The law is not, as has been alleged, a plot to rob people of their right to vote. The only person who can rob you of your right to vote is you.

Please vote no on Question 1 on Nov. 8.

Terence McManus

New Sharon

I consider myself a responsible person. I hold two and a half jobs, I pay rent, and I keep up with local and national news to remain a well-informed citizen.

I also register the same day as I vote, mainly because I tend to move around a lot.

Having the ability to register same day is hardly a discussion about whether a person is responsible enough to vote, but it’s a debate about why a law that restricts voting access is being enforced.

Secretary of State Charles Summers has failed to prove that there are legitimate reasons to have L.D. 1376, since in 38 years only two reported cases of voter fraud exist.

Keeping same-day voter registration a Maine tradition is part and parcel to maintaining a just and fair democracy.

Dana Fadel


Portland mayoral race moves backers to write

Many of us have nearly given up on politicians, despite the fact that, as a society, we desperately need good leaders.

For our next mayor, I am looking for three central characteristics in a candidate: 1) demonstrated, sustained caring about important public issues; 2) personal integrity; and 3) a proven ability to work well with people, particularly those with whom one disagrees. Heck, throw in a sense of humor for good measure.

Having been a neighbor of Michael Brennan’s for over 30 years (gulp), I have had ample opportunity to observe these four traits. Being a neighbor doesn’t make one a public policy expert, but it does give one a fine chance to size a person up, particularly without the stage of microphones and cameras.

Michael has bent my ear on civic issues (mostly education, affordable housing and economic renewal) on more occasions than I care to remember, not for my vote, but because he cares deeply and inherently about our state and city.

As mayor, he would make me proud of Portland. I recommend him to you.

Jeremiah Conway


Portland voters are facing an important choice this November when they choose a new mayor.
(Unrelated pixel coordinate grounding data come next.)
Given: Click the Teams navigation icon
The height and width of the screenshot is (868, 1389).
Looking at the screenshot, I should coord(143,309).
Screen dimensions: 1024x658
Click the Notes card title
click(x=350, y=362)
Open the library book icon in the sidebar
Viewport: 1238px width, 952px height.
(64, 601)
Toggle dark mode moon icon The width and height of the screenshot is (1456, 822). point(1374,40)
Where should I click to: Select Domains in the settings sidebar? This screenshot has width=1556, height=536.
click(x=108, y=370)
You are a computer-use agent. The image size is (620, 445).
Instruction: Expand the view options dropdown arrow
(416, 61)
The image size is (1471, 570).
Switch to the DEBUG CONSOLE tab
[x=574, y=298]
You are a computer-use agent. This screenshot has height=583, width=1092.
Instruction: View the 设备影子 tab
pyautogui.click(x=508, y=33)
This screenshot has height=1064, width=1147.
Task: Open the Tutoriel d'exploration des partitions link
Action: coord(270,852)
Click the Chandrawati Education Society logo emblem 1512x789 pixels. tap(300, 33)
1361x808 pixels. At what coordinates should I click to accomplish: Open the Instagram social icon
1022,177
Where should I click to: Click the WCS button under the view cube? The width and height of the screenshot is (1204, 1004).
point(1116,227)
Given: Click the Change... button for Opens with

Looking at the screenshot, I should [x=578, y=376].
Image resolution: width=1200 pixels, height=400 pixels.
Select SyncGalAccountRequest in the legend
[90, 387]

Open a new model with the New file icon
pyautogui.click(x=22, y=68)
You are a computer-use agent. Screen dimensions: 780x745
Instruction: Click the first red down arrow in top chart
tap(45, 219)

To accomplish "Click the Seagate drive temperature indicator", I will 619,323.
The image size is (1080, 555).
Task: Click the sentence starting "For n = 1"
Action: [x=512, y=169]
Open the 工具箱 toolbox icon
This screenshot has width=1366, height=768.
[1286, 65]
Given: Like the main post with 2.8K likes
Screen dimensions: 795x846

Nick Mavodones is the right choice. Mavodones currently serves as mayor, elected by his colleagues on the City Council, where he has served with distinction.

He’s served our city on the School Committee and on the City Council and has helped guide Portland through some of the most difficult economic times in a generation.

Mavodones is a problem-solver with specific ideas on how our great city can continue to grow without losing its distinctive character.

He has a plan to help create jobs by making it possible for some permits to be turned around in a single day.

He is also committed to Portland’s working waterfront and has worked in high-profile roles to restore the groundfishing fleet, and he has a plan to re-establish ferry service to Nova Scotia.

Mavodones knows what we need to do to help create jobs and grow, but he’s confident enough not to preach change simply for change’s sake.

He understands that the role of the mayor in Portland is to build consensus and bring a diverse population together to work for the common good.

Rosa Scarcelli


Ethan Strimling should be Portland’s first elected mayor. He has spent his entire life working to make other people’s lives better.

When he began working at LearningWorks, it was an organization desperately in need of change. It is now a vibrant place, helping people improve their lives on a daily basis.

With a master’s degree from Harvard, Ethan could work wherever he chooses. He chooses to work with those who need help the most.

Ethan was a strong voice for Portland when he was a state senator in Augusta. He was someone who said what he thought and pushed for what he thought was right, even if it was unpopular.

He is the epitome of a strong leader, and isn’t that what Portland needs right now?